Kondisi ini turut mendapat perhatian besar dari pemerintah. Meski gandum bukan komoditas pangan utama, tapi kebutuhan gandum di Indonesia sangat tinggi. Padahal gandum bukan produk asli Indonesia dan sulit untuk dibudidayakan. Sehingga kebutuhan gandum masih dipasok oleh impor. 

Sebelumnya, Komisaris Utama emiten produsen mi instan PT Indofood CBP Sukses Makmur Tbk (ICBP), Franciscus Welirang, buka suara terkait ramainya isu potensi kenaikan harga mi instan hingga tiga kali lipat.

Pria yang akrab disapa Franky tersebut menjelaskan, hal tersebut berlebihan. “Saya kira statement [pernyataan] tiga kali lipat itu berlebihan,” katanya melalui panggilan telepon kepada IDXChannel, Rabu (10/8/2022).

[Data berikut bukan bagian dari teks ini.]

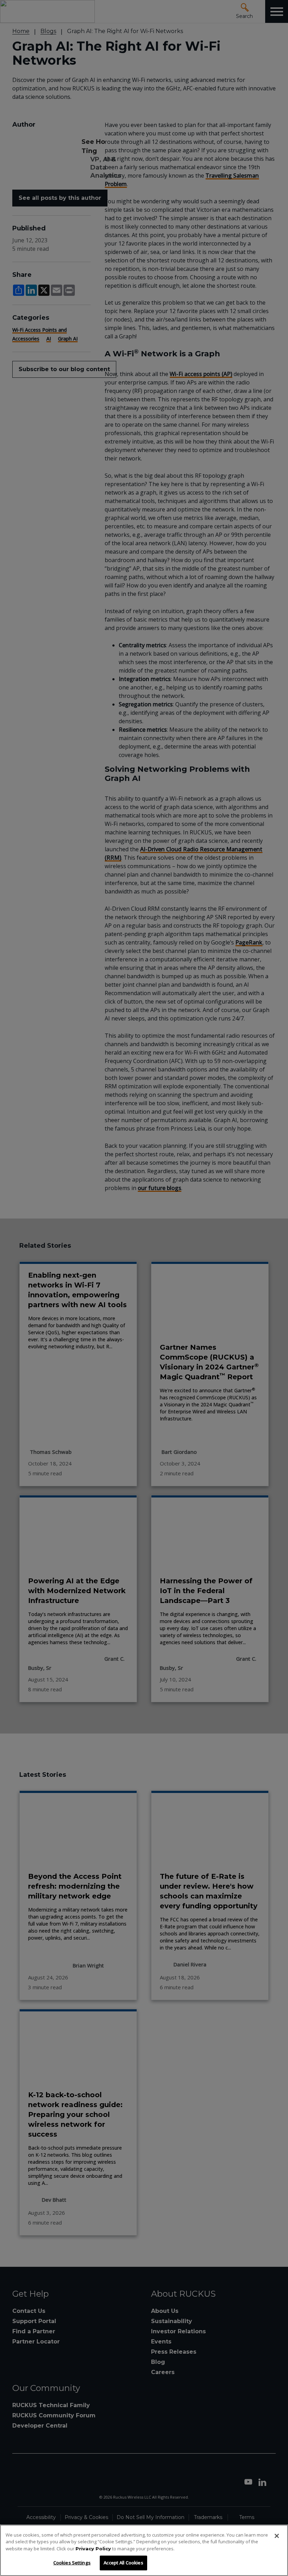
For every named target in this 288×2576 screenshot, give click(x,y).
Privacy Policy (93, 2548)
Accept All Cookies (123, 2562)
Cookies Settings (72, 2562)
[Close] (276, 2536)
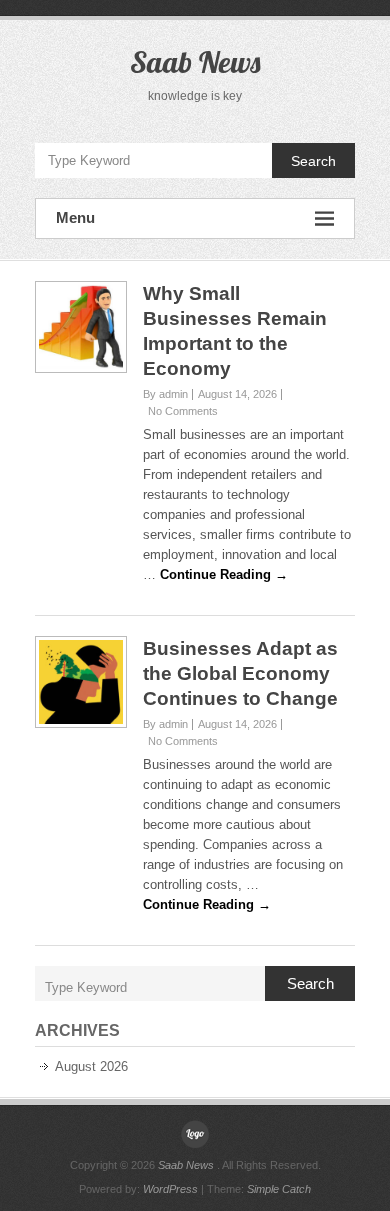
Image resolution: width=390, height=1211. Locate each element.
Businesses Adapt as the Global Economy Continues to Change (240, 673)
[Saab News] (195, 1134)
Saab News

Franky berpendapat, kenaikan harga gandum saat ini masih jauh dari 300 persen atau tiga kali lipat. “Harga gandum saja naik 100 persen tidak sampai,” imbuh Franky.

Franky pun membeberkan, Indofood CBP sendiri tidak menggunakan gandum Ukraina. Sebagaimana diketahui, Ukraina yang berperang melawan Rusia merupakan salah satu pengekspor utama gandum dunia.

“Tidak pakai gandum Ukraina. Kita pakai [gandum] Kanada dan Australia,” katanya.